250g Fusilli Pasta (1/2 of the 500g packet)
½ Large Red Pepper, roughly diced
½ Medium Brown Onion, diced
2 -3 Garlic Cloves, minced
2 Tablespoons Olive Oil
1 Tablespoon Butter
2 Chicken Skinless Breasts, cubed
1 Tablespoon Sundried Tomato Pesto
1 Tablespoon Tomato Paste
½ Cup Chicken Stock
½ Cup Pasta Water or normal water
2 Tablespoons Water
5 Tablespoons Double Cream
1/3 Cup Parmesan Cheese, Grated – (plus more for garnish\sprinkling)
2 Teaspoons Fresh Basil, chopped
2 Teaspoons Fresh Sage, chopped
1 Teaspoon Dried Parsley
1 Teaspoon Chicken Spice
1 Teaspoon Onion Powder (optional)
½ Teaspoon Sea Salt and Pepper (each)
¼ Teaspoon Sweet Paprika
½ Cup Frozen Peas
Full Recipe Video
- Get everything ready before cooking.
- Cut a large red pepper into half, discard the seeds and remove the white membrane, cut it into strips then roughly cut into dice. Dice the onion, mince the garlic and finely chop all the fresh herbs (basil and sage). Cut chicken into bite size cubes. Set aside
- Cook fusilli pasta according to packet instructions. Keep the water aside and keep the pasta warm
- Heat a large frying pan over medium heat. Add 1 tablespoon oil, followed by the cubed chicken, fry (to brown it), sprinkle a pinch salt, pepper and add paprika . Remove the chicken from the pan and place it into a small bowl. Set aside.

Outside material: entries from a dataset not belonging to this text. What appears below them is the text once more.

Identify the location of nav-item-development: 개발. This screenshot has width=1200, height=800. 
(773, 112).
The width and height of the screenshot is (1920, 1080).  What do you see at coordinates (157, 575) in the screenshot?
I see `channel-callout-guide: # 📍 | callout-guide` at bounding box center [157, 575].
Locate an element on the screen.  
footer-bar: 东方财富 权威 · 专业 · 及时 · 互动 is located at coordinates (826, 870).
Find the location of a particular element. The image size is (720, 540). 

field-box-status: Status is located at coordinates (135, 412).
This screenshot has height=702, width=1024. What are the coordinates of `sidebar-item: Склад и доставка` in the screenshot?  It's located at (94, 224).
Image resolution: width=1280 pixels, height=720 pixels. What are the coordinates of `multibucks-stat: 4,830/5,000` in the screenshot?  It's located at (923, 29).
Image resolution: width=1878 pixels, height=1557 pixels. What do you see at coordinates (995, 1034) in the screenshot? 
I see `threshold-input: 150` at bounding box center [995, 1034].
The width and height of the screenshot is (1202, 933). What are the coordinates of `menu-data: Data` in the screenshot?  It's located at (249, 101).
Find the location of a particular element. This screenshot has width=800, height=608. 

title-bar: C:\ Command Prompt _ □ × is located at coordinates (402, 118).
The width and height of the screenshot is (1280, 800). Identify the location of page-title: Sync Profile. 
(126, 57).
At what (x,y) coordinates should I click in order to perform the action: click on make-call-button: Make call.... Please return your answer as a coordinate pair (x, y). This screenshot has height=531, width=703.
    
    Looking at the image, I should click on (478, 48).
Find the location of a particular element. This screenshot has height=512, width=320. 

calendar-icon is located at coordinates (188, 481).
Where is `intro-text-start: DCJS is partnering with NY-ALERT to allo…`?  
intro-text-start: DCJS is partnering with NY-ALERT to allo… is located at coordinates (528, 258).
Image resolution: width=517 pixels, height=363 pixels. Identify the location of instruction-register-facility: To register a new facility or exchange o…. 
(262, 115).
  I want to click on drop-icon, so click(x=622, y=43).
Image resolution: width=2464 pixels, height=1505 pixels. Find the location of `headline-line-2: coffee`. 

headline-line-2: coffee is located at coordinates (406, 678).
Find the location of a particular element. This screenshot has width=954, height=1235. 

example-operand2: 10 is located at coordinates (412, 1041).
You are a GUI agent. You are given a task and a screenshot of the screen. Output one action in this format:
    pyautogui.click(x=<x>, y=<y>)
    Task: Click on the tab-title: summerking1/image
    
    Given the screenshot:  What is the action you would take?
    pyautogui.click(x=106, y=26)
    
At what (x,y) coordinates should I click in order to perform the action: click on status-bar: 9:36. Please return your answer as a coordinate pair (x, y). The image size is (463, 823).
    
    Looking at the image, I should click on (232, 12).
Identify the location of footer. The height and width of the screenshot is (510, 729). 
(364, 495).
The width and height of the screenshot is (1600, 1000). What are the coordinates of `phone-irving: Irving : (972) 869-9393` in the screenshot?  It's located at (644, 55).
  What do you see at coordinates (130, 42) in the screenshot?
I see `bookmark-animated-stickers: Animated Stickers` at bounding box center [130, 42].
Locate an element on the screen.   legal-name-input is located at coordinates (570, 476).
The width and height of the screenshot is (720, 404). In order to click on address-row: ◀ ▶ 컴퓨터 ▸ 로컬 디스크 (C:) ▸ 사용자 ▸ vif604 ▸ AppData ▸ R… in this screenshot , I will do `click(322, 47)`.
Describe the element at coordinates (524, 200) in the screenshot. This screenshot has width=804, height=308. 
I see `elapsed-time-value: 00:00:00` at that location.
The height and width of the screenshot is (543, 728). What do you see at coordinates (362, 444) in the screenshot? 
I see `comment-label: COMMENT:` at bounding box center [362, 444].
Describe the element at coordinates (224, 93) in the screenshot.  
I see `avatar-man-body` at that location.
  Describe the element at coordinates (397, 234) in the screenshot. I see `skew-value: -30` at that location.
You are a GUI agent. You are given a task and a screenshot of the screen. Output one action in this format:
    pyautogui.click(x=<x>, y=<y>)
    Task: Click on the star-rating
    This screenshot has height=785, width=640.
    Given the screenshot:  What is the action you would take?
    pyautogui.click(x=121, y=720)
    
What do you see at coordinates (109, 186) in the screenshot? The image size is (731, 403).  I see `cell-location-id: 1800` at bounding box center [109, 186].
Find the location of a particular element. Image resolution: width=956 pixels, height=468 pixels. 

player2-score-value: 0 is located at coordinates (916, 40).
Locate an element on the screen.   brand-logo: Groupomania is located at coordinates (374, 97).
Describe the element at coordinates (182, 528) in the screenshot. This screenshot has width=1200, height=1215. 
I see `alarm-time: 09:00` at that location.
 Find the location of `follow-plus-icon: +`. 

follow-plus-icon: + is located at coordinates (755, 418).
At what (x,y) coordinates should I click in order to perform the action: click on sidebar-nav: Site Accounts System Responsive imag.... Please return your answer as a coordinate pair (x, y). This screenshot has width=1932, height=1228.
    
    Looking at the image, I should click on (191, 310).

- On the same pan, add the remaining oil, butter and the diced onion, cook for about 2 minutes or until translucent . Add all the herbs and garlic, stir and then add chicken spice, onion powder, salt and pepper, stir. Pour 2 tablespoons of water, stir and add diced red pepper, then sundried tomato, stir and return the chicken pieces into the pan, stir and pour in the pasta water and chicken stock. Cook for few minutes, then add tomato paste, stir and let the sauce simmer for few minutes, allowing the flavour to develop.
- Add frozen peas, stir and let them cook for about 2 minutes. Then pour in the cream, followed by parmesan cheese. Cook until cheese has melted. Check seasoning by tasting and adjust as you wish (see note 1), add the cooked fusilli pasta (see note 2) then toss and until all coated with the sauce.
- Garnish the top with chopped fresh parsley and more parmesan cheese. Serve.
- I check the seasoning for my pasta dishes after adding any type of cheese, as the cheese has salt and adding too much salt in the beginning can ruin the meal.
- First add 2/3 of the fusilli pasta for easy tossing, and also this might enough, if not add the rest.